**TASK REQUIREMENTS**
Transcribe only the lines between the first line of the records and the line containing "[HOBART, 00-974072-00001 - KIT, MANIFOLD", inclusive, exactly as written.

··· RECORDED INFORMATION

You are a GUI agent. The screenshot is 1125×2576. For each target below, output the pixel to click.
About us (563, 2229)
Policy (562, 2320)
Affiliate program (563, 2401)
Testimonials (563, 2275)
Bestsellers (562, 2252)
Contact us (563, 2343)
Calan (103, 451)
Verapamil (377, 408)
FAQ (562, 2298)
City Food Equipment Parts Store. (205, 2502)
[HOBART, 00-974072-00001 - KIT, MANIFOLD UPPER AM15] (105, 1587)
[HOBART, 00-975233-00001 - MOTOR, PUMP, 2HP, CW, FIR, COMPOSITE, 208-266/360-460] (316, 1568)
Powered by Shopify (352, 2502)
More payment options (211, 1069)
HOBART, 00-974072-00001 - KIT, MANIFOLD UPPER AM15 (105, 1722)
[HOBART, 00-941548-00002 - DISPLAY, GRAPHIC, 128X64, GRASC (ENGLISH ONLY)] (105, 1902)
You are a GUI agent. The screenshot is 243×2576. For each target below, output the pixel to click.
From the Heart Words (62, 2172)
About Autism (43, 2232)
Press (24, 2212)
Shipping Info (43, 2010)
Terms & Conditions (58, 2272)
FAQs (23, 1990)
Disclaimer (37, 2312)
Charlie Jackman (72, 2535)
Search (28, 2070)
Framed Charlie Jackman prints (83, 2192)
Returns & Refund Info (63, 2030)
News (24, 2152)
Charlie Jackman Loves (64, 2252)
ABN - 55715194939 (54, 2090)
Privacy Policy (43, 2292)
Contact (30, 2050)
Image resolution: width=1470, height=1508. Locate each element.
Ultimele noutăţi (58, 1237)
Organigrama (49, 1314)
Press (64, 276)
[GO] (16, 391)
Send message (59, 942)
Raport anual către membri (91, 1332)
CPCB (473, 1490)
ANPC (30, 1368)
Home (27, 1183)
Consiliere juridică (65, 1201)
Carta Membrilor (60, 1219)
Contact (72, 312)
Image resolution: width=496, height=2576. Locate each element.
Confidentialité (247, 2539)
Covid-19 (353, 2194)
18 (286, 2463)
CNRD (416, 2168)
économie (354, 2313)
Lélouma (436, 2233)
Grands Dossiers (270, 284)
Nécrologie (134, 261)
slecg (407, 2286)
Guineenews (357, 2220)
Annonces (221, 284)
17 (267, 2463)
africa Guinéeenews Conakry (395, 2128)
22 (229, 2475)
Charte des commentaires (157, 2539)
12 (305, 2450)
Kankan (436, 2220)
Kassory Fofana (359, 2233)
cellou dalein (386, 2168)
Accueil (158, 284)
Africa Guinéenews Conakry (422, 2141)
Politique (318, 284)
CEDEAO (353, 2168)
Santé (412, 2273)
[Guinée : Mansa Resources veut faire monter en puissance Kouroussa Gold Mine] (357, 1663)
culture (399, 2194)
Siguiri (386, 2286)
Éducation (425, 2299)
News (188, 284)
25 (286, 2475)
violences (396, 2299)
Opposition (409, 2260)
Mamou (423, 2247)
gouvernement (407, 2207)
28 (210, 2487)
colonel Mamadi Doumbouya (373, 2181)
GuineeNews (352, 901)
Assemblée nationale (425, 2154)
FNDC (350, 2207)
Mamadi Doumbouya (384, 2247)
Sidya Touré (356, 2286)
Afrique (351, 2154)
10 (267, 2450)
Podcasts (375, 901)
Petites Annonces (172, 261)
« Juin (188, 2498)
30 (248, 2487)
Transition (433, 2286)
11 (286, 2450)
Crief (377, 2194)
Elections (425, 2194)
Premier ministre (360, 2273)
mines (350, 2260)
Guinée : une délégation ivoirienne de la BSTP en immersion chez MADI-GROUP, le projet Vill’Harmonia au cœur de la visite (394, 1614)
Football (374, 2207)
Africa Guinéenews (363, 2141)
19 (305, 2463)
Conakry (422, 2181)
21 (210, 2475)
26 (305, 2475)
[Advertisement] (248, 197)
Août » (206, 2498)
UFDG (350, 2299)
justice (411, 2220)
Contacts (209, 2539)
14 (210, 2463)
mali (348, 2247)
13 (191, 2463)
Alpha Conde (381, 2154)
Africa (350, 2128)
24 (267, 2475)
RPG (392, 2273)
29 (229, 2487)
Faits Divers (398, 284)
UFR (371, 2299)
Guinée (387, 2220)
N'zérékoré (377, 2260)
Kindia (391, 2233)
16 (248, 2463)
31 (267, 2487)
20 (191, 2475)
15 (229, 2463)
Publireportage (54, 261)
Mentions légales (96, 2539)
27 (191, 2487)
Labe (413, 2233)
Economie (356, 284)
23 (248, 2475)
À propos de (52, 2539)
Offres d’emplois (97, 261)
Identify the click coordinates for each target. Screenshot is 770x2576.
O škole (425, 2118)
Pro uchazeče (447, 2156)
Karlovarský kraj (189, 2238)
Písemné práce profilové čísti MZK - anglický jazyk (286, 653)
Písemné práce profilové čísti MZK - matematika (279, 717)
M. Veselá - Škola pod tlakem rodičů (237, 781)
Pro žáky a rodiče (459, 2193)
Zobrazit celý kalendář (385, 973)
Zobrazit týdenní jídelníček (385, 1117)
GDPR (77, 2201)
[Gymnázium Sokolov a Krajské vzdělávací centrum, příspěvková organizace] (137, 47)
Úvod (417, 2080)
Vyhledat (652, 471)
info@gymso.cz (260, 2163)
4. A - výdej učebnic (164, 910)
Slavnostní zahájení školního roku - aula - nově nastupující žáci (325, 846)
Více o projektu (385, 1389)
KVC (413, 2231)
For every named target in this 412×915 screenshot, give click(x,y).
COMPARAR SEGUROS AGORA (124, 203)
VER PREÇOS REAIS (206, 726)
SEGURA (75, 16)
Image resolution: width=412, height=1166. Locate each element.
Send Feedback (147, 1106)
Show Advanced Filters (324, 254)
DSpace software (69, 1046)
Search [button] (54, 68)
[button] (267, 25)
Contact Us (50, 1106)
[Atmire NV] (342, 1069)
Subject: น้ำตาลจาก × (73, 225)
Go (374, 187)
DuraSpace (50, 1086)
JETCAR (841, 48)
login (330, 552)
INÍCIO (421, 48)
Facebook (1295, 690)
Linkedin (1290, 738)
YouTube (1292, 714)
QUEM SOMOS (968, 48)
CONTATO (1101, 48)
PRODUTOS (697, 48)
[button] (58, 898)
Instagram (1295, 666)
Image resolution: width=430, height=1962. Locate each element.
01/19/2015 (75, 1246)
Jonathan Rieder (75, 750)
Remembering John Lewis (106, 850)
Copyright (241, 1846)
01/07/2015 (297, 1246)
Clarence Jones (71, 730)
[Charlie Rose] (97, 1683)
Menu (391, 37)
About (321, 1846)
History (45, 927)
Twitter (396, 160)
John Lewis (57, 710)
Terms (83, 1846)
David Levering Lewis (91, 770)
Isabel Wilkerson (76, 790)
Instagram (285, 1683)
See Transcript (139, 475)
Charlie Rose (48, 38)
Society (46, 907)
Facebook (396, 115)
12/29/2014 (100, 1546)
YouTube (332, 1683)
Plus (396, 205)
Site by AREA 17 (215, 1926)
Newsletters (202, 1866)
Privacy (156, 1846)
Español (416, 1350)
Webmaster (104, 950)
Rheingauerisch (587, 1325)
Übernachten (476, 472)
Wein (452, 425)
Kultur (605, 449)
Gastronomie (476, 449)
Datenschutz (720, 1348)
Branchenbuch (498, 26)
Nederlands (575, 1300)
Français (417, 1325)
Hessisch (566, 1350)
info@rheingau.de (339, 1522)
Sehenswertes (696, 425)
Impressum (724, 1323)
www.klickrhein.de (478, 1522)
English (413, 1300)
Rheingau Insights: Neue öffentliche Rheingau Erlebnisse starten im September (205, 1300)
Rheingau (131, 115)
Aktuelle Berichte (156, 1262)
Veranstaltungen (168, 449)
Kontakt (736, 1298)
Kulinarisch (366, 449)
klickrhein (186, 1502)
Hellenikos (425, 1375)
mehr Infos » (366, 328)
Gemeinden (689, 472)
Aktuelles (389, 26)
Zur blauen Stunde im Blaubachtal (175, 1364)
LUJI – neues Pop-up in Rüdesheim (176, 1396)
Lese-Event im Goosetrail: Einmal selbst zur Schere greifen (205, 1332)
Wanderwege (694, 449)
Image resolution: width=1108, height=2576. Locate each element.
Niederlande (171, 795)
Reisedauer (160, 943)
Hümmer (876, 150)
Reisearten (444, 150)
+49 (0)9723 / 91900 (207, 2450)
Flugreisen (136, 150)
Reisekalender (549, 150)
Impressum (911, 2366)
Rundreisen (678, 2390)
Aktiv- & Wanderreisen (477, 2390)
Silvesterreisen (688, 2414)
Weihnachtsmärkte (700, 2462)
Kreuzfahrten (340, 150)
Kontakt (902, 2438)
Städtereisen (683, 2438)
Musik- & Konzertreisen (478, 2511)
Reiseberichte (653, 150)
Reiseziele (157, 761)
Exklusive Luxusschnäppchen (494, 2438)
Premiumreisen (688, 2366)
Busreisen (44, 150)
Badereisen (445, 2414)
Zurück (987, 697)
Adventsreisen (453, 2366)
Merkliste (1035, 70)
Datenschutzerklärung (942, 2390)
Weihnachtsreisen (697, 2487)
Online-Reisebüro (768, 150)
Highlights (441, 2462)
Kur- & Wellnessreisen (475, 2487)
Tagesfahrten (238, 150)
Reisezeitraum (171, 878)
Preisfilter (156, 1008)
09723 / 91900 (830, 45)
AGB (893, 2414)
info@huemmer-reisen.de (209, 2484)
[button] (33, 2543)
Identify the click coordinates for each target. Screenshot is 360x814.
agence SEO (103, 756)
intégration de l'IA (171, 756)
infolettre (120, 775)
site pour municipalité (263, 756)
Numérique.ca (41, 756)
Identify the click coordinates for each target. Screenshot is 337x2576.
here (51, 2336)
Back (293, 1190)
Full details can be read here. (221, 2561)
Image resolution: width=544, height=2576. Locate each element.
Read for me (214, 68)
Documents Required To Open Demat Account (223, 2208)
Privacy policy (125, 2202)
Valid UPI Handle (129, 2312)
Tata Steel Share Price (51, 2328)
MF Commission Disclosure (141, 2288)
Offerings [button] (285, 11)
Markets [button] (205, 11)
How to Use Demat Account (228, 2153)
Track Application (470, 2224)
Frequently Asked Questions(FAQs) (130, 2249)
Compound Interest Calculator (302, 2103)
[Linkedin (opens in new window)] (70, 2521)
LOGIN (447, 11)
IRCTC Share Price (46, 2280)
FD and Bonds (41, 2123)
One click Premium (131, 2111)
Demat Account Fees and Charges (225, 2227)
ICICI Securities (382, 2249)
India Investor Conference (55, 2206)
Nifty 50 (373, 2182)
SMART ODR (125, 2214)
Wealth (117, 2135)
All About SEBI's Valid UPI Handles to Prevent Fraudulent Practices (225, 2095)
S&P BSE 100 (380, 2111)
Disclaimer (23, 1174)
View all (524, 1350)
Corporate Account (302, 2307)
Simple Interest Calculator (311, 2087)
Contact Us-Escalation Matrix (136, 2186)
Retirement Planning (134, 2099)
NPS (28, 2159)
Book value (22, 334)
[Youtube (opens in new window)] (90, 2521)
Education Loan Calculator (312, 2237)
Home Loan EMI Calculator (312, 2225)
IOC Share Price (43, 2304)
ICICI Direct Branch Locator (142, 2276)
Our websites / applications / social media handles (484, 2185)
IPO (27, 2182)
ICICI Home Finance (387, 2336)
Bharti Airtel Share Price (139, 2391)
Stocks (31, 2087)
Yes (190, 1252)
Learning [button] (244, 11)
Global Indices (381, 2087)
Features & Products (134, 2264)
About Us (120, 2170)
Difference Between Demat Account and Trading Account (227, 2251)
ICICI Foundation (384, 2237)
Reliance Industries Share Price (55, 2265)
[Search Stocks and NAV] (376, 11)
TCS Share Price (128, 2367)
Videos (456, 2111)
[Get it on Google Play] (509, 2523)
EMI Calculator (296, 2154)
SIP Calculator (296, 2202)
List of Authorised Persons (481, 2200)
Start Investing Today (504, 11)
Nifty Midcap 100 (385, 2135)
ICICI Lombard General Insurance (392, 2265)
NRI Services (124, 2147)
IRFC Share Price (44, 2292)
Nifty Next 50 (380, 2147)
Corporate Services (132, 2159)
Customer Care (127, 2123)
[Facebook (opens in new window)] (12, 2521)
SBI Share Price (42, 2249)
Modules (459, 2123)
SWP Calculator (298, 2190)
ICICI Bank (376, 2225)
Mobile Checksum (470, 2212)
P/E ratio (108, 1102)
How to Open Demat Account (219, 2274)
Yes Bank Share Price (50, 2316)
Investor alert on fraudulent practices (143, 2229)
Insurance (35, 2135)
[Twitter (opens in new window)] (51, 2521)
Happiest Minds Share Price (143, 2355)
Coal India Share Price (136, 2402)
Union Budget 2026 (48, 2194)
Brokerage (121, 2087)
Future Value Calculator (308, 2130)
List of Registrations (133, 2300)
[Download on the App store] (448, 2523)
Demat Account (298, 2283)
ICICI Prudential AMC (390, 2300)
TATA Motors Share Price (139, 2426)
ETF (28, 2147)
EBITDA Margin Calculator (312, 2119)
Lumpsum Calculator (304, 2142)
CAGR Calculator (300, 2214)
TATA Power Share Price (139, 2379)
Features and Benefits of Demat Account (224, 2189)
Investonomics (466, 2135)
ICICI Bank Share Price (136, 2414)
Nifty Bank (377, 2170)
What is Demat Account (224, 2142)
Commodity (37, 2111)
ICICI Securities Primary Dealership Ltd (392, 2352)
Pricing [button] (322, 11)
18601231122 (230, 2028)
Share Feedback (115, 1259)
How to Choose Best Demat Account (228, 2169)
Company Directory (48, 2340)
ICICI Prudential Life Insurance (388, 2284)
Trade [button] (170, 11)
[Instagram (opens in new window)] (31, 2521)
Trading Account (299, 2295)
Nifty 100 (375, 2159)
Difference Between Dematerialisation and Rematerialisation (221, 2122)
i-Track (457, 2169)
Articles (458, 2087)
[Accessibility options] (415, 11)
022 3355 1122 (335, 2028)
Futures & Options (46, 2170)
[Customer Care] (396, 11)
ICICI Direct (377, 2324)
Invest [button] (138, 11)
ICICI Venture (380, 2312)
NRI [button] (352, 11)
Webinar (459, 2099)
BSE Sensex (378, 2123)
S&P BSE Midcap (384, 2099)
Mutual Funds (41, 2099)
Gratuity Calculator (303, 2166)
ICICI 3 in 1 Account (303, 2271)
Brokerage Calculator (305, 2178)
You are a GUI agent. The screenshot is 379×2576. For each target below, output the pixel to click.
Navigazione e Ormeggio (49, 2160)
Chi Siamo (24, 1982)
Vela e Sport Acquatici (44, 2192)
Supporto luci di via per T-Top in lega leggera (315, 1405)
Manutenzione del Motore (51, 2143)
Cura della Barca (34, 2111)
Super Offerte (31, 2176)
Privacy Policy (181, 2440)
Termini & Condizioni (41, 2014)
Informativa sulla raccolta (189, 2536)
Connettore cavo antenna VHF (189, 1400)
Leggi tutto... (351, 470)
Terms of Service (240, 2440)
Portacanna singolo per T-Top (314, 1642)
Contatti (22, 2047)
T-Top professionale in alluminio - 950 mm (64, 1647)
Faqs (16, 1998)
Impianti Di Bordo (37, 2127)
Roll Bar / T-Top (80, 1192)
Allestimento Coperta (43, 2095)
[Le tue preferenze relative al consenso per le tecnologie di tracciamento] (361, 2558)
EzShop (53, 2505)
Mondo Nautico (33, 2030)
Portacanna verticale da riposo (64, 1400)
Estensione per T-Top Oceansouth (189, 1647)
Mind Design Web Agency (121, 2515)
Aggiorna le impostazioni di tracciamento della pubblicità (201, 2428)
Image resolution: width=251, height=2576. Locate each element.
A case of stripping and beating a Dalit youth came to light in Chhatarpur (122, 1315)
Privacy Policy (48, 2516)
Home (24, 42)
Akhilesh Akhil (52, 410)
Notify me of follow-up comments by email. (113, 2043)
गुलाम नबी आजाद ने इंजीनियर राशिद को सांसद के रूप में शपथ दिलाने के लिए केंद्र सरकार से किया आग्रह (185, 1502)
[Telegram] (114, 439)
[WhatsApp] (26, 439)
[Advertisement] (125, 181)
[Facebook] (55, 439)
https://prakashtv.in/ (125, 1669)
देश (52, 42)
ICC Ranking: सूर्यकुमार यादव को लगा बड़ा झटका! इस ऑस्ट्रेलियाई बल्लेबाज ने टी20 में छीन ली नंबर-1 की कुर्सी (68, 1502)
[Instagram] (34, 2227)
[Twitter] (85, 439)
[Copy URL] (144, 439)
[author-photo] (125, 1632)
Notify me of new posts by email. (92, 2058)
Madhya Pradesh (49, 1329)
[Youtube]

······

**SOLUTION TO THE EXERCISE**
You are a GUI agent. The screenshot is 1125×2576. For each target below, output the pixel to click.
About us (563, 2229)
Policy (562, 2320)
Affiliate program (563, 2401)
Testimonials (563, 2275)
Bestsellers (562, 2252)
Contact us (563, 2343)
Calan (103, 451)
Verapamil (377, 408)
FAQ (562, 2298)
City Food Equipment Parts Store. (205, 2502)
[HOBART, 00-974072-00001 - KIT, MANIFOLD UPPER AM15] (105, 1587)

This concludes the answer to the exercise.